On this page, you will find answers to: What are the key findings to take away from the report?
What are the next steps in understanding the impact of GLAM implementations?
How does the program deliver against stated goals?[1]
The 46 GLAM implementations[2] reported here were held in 10 different countries, with 41 different institutional partners. Some of these implementations were part of new partnerships and some were ongoing. If increasing awareness of the Wikimedia project continues to be a central goal of GLAM partnerships, it will be important to develop and capture measures of awareness.
The GLAM implementations included in this report contributed over 57,000 media to Commons, and 15% has already been used in over 250,000 Wikimedia articles. Some of these media would not have been uploaded without the advocacy and expertise brought from GLAM partnerships.
How this information can apply to program planning
Use the information to help plan for program inputs and outputs.
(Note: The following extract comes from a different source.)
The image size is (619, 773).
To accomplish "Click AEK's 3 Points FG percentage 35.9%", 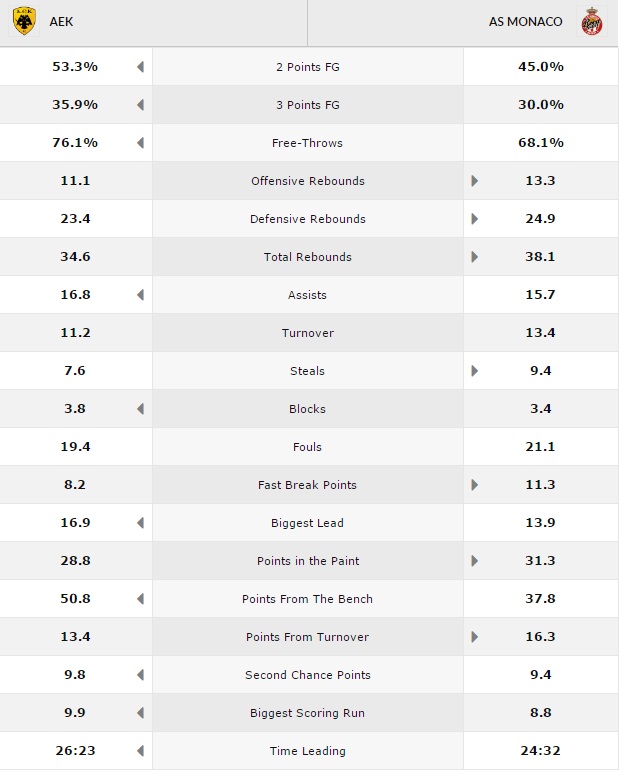I will pyautogui.click(x=75, y=105).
Keep in mind the participants of a GLAM implementation and design the implementation for that audience. For example, GLAM implementations that aim to train new editors to upload may need a different model than implementations that aim to encourage ongoing GLAM partners to contribute more. Also think about the objectives and expectations of your GLAM partner. Does the agreement serve the objectives of both partners? Do all parties understand how many resources they will need to dedicate? Keeping your partners in mind and using the data in this report can help you set expectations and design a strong GLAM implementation.
The data from different GLAM implementations can help find the right combination of participants for your contribution goals.
This table represents the middle 50% of GLAM implementations for each metric:[3]
Lower
Higher
Implementation length
5 days
164 days
Total Participants
1
19
Media uploaded
83
966
Unique Media Used
15
137
Reach out and connect to other GLAM leaders.
Among all the benefits of connecting with fellow program leaders, you can find program leaders who ran similar GLAM implementations in similar contexts, and ask about the resources needed and outcomes expected. When using budgets presented here for planning purposes, try to find an implementation in a location with a similar economy to your area and consider reaching out to a successful program leader to discuss potential resource needs (including possible budget or donated resources). Alternatively, you can find an implementation based on the same model in a different location and talk to the program leader about the costs before translating those expenses into local prices.
Use the distribution statistics as guardrails against costly plans that may not produce scaled results.
Information on cost per media uploaded and cost per unique media used can also be helpful references for comparing the cost of your implementation with how much content is produced. As with overall budget information, these should be taken in the context of each implementation. If planning a new program, you might expect the costs to fall within middle 50% of costs per output reported. Programs nearer the bottom of the middle 50% are more efficient at creating more outcomes with fewer inputs. We hope, as we continue to evaluate programs and feed the results back into program design, that we can learn more from the programs achieving the most impact using the fewest resources.
GLAM partnerships and specific GLAM implementations differ in length, subject area and scope, yet they are organized successfully within and across many Wikimedian communities. They are replicable and adaptable to many different contexts in which institutions have content to share on Wikimedia projects.
If you ran a program that delivered excellently against goals, please speak up! Consider writing a blog post, how-to guide, or contribute to the talk page sharing your ideas on why your program was so successful.
If your program surmounted a particularly tricky problem in program design, consider writing a learning pattern!
If you ran a program and want to report key metrics to the Learning and Evaluation team, our collector is always open. Visit our reporting page to learn about the reporting forms contents and find the link to voluntary reporting.
Connecting with other program leaders, evaluators, and designers
If you are considering running a new program or updating an existing one, consider reaching out to experienced program leaders who have organized a similar program. You can find leaders by program in the appendix, on our facebook or during virtual hangouts.
Join the mailing list for regular updates about program evaluation, tools, etc.
Questions about Evaluation and Impact
What, if any, ideas do you have about other ways we should evaluate GLAM implementations or programs in general?
What questions around program impact or evaluation do you have after reading the reports?
What further data investigations would you like to see (or do!) for this set of GLAM implementations?
Questions about Measures
What, if any, measures have you used that are missing from these reports?
What, if any, tools/bots/programs/strategies do you use to measure the outcomes of your GLAM implementations?
↑Here we examine together all GLAM implementations which reported, but recognize that they do not all share program goals. We encourage organizers of each implementation
to consider the data in terms of what matters most to their priority goals
↑We use “GLAM implementations” here to mean time-bound implementations of partnership agreements. For example, if a partnership has been ongoing for two years, but had two agreements between August 2013 and January 2015 under which new media were uploaded to Commons, we count that here as two implementations.
↑The lower and higher numbers are based on the lower quartiles and upper quartiles.